1.15. It has been shaped by involvement from the Mayor’s Private Rented Sector (PRS) Partnership, whose
members have been critical in informing and shaping the Mayor’s services, including identifying
training needs. Launched in 2017, the Partnership is made up of the PRS lead for each London
borough to share intelligence and best practice; and develop initiatives to improve standards and
conditions for renters.
1 GLA Housing and Land, Housing Research Note 9: Understanding recent rental trends In London’s private rented market, June
2023
2 Cambridge House, Safer Renting – Offences under the Protection from Eviction Act 1977 in England: 2022 update of the annual count, November 2023
3 Cambridge House, press release, Safer Renting: Illegal eviction and harassment, December 2023
4 Cambridge House, Annual Report and Accounts 2021-22
5 Cambridge House, Annual Report and Accounts 2022-23
7 Guardian, Met officers to be told to arrest landlords who try to illegally evict tenants, August 2023
8 GLA, Contracts and Funding Code
2.1. The objectives relating to the Safer Renting recommendation are:
• tenancy sustainment, by enabling renters to stay in their homes for longer
• homelessness prevention, particularly by intervening in illegal evictions
• improving standards and conditions in the PRS
• enabling renters to promptly access the right redress, where appropriate.
2.2. The main outcome is that Safer Renting will have more capacity to manage casework, and provide the
necessary support to renters at the earliest opportunity.
2.3. The objectives relating to the Better Renting recommendation are to:
• increase the capacity, skills and knowledge of enforcement officers to enable London boroughs to
take more action against rogue landlords
• improve standards and conditions in the PRS
• increase sector-wide learning and networking to continually improve services.
2.4. The main outcomes are:
• more borough officers can access upskilling training
• an enhanced training offer, allowing boroughs to access a wider range of training opportunities
that meet their needs.
3.1. Under section 149 of the Equality Act 2010, the Mayor and GLA are subject to the public sector
equality duty (PSED) and must have ‘due regard’ to the need to eliminate unlawful discrimination,
harassment and victimisation; and advance equality of opportunity, and foster good relations,
between people who share a relevant protected characteristic and those who do not.
3.2. Protected characteristics under section 149 of the Equality Act are age, disability, gender
reassignment, pregnancy and maternity, race, religion or belief, sex, sexual orientation, and marriage
or civil partnership status.
3.3. It is expected that both recommendations will have a positive impact on those with a protected
characteristic under the Equality Act. This will make strides towards addressing structural inequalities
associated with poor-quality housing, overcrowding and housing insecurity.
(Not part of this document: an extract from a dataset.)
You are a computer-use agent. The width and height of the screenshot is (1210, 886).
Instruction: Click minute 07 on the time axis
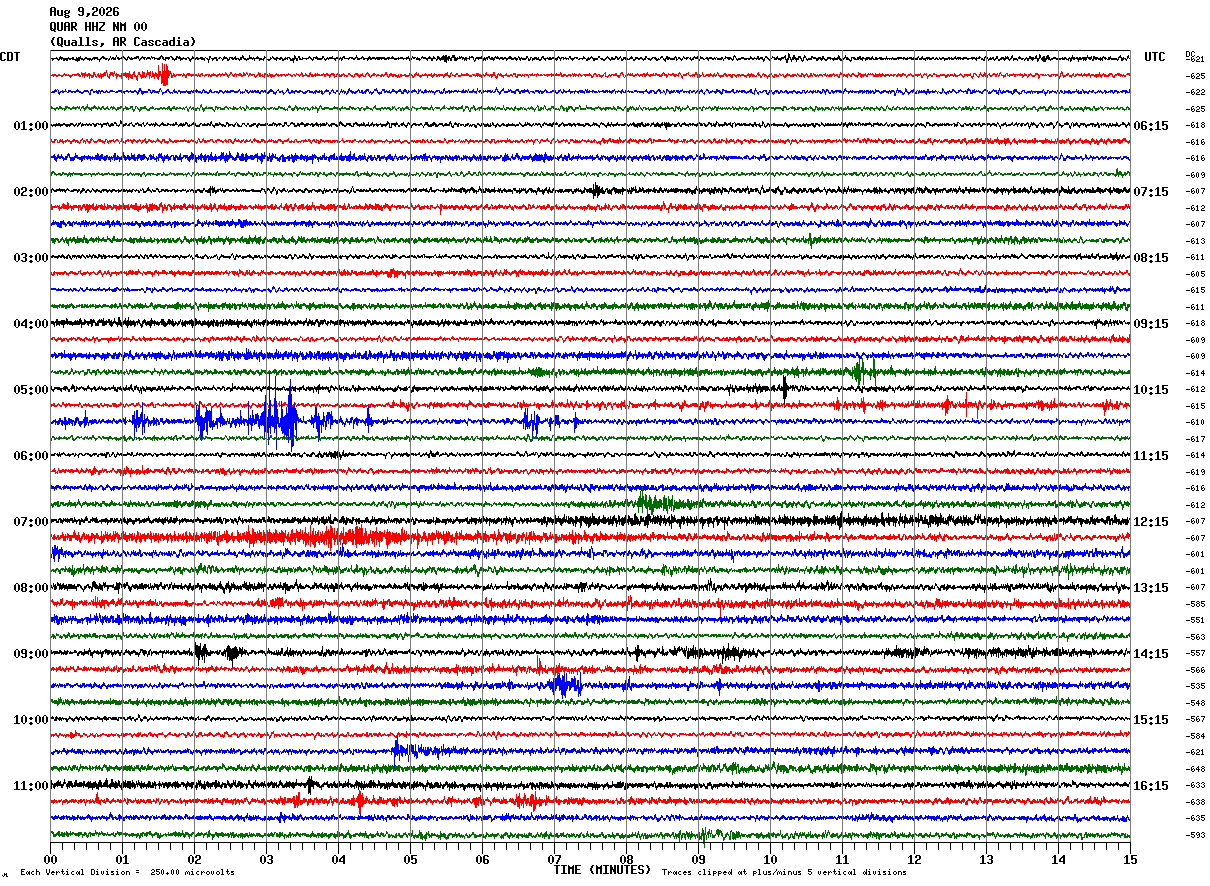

Both recommendations
relate to London’s PRS, and have the shared objective of improving standards and conditions. The
main impacts, in this regard, are as follows:
• Age: The number of older people living in the PRS is growing. Between 2009 and 2019, London’s
private renters aged 40 and over almost doubled from around 290,000 to around 570,000; and
those aged 65 and over increased from around 50,000 to around 80,000.9
• Race: Black and Asian households in the PRS are particularly likely to live in ‘non-decent’
homes.10 Black households in London are significantly likelier than those of other ethnicities to
report moving because their landlord ended the tenancy or evicted them; and likelier than people
of other races to say they expect to be treated worse by private landlords.11
3.4. This funding will enhance Safer Renting’s capacity to engage vulnerable renters; and support them to
understand and uphold their tenancy rights and prevent homelessness.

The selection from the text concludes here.